This refers to the ‘top-level’ Graph. It is the aggregation of all the contexts within it and is also the appropriate, absolute boundary for closed world assumptions / models. This distinction is the low-hanging fruit of RDF along the path to the semantic web and most of its value is in (corporate/enterprise) real-world problems:
There are at least two situations where the closed world assumption is used. The first is where it is assumed that a knowledge base contains all relevant facts. This is common in corporate databases. That is, the information it contains is assumed to be complete
From a store perspective, closed world assumptions also provide the benefit of better query response times due to the explicit closed world boundaries. Closed world boundaries can be made transparent by federated queries that assume each ConjunctiveGraph is a section of a larger, unbounded universe. So a closed world assumption does not preclude you from an open world assumption.
For the sake of persistence, Conjunctive Graphs must be distinguished by identifiers (that may not necessarily be RDF identifiers or may be an RDF identifier normalized - SHA1/MD5 perhaps - for database naming purposes ) which could be referenced to indicate conjunctive queries (queries made across the entire conjunctive graph) or appear as nodes in asserted statements.
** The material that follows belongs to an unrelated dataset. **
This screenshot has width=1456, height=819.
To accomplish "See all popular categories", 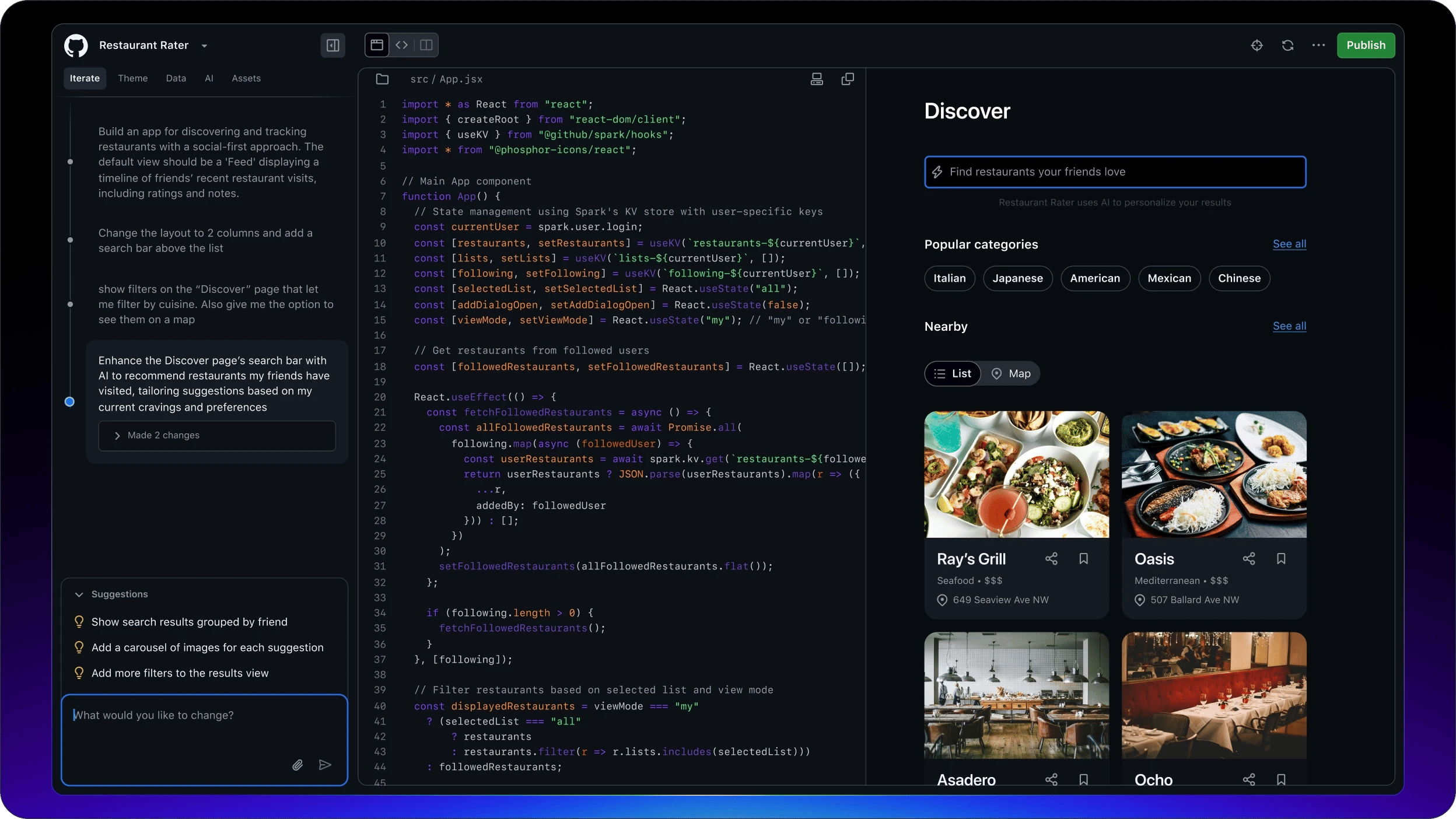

In this latter case, such statements could be interpreted as being made about the entire ‘known’ universe. For example:
<urn:uuid:conjunctive-graph-foo> rdf:type :ConjunctiveGraph
<urn:uuid:conjunctive-graph-foo> rdf:type log:Truth
<urn:uuid:conjunctive-graph-foo> :persistedBy :MySQL
Conjunctive Query: Any query that doesn’t limit the store to search within a named context only. Such a query expects a context-aware store to search the entire asserted universe (the conjunctive graph). A formula-aware store is expected not to include quoted statements when matching such a query.